Doctor rating sites have long been a contentious topic among hospital leaders, marketers, and clinicians. Most are wary, believing such sites are a popularity contest and don't give enough weight to quality of care and positive outcomes. But some understand that—like them or not—these sites are here to say and that the reviews contain valuable insight that can be used to improve care.
Tara Lagu, M.D., a healthcare researcher at Baystate Medical Center in Springfield, MA, belongs to the latter camp. She studies social networking as a tool in patient care and quality improvement and recently published a paper on consumer sites that rate doctors, according to The Boston Globe.
"From the patient side, I think social media really offer an opportunity to become engaged in the process of improving health care quality," she told The Globe. "Patient satisfaction is so important, and so far in our attempt to improve quality I think this has been an area we tend to think about the least."
And although patients may not be able to give much feedback into the clinical aspects of their care, their comments can help physicians understand a broader view of the patient experience.

Supplied data

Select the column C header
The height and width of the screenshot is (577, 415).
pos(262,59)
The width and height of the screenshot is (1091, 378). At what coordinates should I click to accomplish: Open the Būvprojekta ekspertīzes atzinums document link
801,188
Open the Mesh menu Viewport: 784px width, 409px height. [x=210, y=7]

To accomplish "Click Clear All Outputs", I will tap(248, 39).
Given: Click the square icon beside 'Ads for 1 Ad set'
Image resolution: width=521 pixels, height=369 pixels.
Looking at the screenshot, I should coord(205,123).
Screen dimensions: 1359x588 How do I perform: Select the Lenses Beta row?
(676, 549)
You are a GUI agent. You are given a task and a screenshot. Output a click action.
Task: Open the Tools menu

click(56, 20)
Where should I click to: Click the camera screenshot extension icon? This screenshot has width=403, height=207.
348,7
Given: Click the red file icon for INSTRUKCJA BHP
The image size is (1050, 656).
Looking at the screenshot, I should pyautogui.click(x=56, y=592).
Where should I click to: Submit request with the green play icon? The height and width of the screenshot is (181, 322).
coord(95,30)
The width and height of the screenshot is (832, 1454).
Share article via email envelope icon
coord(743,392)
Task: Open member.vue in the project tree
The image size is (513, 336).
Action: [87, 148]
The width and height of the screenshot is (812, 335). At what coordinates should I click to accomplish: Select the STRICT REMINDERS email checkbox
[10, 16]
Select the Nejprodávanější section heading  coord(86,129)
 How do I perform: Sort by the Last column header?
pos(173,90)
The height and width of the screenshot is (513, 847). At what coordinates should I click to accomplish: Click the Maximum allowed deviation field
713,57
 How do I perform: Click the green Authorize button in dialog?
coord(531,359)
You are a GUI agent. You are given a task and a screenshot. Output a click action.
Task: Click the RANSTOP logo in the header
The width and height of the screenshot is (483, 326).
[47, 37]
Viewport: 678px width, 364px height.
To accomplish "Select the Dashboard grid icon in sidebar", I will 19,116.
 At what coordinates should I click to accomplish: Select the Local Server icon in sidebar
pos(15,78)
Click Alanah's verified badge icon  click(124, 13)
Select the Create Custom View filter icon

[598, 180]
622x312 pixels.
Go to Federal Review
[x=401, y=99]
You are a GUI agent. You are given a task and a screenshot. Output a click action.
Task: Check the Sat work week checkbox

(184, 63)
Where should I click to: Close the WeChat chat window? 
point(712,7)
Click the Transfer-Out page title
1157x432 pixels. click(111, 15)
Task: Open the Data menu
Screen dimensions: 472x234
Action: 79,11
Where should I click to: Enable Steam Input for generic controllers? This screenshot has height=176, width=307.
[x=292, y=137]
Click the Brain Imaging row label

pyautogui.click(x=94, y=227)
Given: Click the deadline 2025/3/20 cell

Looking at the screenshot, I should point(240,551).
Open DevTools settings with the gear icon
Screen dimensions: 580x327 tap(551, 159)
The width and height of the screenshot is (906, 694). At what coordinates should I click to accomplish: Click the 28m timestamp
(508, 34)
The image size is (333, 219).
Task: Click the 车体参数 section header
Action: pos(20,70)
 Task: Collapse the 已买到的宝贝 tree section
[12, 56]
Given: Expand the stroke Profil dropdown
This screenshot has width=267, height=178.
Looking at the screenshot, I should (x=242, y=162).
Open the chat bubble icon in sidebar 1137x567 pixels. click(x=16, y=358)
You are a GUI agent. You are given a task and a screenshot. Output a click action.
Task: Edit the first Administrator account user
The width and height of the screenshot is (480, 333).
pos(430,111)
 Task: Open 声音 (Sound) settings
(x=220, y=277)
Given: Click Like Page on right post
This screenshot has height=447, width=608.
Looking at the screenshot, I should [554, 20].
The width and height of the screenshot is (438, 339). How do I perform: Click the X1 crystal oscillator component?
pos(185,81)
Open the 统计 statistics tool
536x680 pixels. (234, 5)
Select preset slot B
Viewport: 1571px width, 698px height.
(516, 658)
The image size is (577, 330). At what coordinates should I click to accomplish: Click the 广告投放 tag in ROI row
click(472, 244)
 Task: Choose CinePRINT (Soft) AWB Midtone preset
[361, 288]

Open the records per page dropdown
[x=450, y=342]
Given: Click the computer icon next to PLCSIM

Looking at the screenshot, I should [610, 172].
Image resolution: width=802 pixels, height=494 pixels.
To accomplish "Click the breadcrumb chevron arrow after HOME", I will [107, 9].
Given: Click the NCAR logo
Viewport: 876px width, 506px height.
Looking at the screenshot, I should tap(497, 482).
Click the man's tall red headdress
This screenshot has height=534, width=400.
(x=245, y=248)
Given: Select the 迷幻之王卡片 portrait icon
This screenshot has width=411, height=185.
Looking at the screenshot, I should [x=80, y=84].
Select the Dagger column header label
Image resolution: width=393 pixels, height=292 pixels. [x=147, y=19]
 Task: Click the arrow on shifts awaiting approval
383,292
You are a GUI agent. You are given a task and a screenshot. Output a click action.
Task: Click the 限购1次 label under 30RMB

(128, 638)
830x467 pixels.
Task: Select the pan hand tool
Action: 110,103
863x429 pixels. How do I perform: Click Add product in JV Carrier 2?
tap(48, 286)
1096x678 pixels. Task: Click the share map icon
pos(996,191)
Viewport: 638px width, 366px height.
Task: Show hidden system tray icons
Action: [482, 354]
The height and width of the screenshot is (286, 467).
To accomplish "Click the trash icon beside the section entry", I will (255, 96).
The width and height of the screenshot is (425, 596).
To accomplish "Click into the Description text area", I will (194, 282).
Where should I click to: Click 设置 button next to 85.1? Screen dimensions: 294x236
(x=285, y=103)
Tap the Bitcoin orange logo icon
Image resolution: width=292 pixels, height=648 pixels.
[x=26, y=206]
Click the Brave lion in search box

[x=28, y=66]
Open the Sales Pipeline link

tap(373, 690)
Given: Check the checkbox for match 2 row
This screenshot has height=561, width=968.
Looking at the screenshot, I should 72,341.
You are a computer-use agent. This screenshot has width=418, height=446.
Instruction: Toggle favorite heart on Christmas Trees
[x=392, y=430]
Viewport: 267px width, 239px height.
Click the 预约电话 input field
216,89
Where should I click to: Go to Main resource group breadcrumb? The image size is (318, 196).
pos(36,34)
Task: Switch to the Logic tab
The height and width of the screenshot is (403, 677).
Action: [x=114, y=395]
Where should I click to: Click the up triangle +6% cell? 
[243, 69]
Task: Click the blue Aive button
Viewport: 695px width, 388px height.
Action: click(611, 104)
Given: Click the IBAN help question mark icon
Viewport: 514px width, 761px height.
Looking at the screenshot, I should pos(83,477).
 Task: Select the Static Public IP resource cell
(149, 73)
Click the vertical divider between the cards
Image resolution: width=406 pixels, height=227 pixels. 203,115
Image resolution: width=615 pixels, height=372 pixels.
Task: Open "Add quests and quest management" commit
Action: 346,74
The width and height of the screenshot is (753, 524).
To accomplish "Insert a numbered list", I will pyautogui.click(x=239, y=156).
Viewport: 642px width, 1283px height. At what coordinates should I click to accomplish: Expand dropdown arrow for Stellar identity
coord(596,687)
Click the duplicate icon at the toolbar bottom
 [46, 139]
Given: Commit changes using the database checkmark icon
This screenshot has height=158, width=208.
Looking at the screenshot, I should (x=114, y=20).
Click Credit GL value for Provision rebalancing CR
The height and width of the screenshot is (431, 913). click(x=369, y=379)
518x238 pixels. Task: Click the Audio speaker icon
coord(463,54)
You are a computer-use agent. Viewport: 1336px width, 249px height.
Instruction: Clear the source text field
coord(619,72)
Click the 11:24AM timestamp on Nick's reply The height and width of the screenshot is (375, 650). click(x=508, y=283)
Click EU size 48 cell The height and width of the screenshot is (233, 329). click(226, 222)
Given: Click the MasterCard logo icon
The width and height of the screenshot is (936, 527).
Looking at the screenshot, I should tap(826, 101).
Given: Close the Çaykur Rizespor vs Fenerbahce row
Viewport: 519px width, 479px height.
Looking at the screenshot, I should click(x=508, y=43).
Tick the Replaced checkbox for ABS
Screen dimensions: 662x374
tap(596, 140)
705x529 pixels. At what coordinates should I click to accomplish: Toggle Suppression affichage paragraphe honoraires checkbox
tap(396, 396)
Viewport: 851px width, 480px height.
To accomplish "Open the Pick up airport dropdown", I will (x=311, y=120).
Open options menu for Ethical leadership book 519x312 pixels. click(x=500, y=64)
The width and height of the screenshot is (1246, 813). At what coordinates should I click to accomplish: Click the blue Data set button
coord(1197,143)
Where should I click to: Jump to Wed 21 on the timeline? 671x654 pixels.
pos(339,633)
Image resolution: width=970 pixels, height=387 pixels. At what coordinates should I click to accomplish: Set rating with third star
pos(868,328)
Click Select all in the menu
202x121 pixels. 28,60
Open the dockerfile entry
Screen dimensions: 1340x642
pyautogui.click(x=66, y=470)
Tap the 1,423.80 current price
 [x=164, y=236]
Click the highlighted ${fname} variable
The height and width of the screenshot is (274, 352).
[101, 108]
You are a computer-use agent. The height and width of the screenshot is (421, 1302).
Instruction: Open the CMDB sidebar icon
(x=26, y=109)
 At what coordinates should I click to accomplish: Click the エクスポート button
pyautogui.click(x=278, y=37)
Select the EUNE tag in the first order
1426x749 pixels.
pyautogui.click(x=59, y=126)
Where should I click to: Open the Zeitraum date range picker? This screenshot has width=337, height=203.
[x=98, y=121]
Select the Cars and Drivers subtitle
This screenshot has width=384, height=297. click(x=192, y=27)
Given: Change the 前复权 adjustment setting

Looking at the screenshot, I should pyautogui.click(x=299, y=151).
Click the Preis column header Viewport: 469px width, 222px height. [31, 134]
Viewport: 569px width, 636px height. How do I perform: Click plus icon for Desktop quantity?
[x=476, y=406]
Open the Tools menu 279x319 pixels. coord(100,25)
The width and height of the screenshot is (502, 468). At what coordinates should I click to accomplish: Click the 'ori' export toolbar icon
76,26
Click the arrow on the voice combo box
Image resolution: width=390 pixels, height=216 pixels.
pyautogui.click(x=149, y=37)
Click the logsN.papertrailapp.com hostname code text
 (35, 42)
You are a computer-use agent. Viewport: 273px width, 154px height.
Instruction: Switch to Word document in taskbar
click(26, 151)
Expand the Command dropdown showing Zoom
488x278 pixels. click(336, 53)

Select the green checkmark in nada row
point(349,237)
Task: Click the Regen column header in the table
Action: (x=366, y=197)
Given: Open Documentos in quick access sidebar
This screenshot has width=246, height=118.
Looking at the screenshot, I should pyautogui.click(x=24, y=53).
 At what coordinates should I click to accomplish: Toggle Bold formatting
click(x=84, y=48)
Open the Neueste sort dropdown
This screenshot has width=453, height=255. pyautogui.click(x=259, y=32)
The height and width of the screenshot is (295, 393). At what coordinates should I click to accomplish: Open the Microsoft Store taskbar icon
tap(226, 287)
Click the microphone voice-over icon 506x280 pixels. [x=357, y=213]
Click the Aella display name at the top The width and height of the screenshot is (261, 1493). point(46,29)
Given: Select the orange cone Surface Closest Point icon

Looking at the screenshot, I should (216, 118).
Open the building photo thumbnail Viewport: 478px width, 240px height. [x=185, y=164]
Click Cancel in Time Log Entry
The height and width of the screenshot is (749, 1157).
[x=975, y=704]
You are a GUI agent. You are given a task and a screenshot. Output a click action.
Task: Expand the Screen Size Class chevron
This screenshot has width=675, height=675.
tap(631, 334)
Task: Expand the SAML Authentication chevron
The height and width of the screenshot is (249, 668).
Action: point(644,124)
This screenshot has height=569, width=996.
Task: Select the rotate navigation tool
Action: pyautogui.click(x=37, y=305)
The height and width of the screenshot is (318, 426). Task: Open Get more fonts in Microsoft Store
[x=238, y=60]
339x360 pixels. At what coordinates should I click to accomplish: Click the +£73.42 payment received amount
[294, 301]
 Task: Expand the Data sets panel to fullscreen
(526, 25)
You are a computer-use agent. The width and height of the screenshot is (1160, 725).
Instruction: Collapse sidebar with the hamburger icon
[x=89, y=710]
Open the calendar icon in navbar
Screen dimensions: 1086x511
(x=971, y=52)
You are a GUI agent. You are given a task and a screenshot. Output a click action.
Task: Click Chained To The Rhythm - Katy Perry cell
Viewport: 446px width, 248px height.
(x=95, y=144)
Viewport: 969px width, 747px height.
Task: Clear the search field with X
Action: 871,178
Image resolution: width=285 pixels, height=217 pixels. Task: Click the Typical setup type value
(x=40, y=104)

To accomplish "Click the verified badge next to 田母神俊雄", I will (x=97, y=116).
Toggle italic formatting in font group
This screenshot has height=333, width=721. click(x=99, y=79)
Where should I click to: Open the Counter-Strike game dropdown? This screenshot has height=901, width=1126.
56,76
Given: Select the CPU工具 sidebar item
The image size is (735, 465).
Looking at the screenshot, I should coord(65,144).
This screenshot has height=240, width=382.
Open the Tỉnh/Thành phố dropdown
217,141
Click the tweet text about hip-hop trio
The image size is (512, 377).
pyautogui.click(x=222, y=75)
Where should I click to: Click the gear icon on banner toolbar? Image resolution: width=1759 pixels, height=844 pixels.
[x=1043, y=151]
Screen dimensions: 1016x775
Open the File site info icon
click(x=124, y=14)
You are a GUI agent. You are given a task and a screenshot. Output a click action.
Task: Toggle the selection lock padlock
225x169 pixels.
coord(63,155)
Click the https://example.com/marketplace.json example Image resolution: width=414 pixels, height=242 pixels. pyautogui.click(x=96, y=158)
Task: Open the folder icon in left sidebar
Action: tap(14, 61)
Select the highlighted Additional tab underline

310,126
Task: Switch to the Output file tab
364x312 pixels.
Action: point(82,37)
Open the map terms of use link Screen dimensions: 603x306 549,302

Exercise requirements
1) What does the article on doctor rating sites say, word for word, from "Doctor rating sites" up to and including "The Boston Globe."?
2) Can you extend the article on doctor rating sites, picking up right after its last sentence?

Responses to the tasks
1)
Doctor rating sites have long been a contentious topic among hospital leaders, marketers, and clinicians. Most are wary, believing such sites are a popularity contest and don't give enough weight to quality of care and positive outcomes. But some understand that—like them or not—these sites are here to say and that the reviews contain valuable insight that can be used to improve care.
Tara Lagu, M.D., a healthcare researcher at Baystate Medical Center in Springfield, MA, belongs to the latter camp. She studies social networking as a tool in patient care and quality improvement and recently published a paper on consumer sites that rate doctors, according to The Boston Globe.

2)
"I think doctors don't recognize the whole patient experience, but patients do," she told the paper. "Whether the parking was accessible and whether the receptionist was polite and whether they got into the room and sat for 45 minutes or whether they were seen promptly and were able to communicate with the doctor in a way that was pleasing to them. It is notable we saw very few reviews saying they got the wrong diagnosis, or surgery was bad."
The interview with Lagu prompted me to do a little investigation of my own. I'm familiar with consumer rating and review sites such as Yelp and Rate My Professors, but I've never looked up a doctor. So I decided to search for my brother's spine surgeon, who's the head of pediatric orthopedics at a prominent Boston hospital. I searched for him on yelp.com, ratemds.com, drscore.com, and vitals.com—the top three results when I Googled "doctor ratings."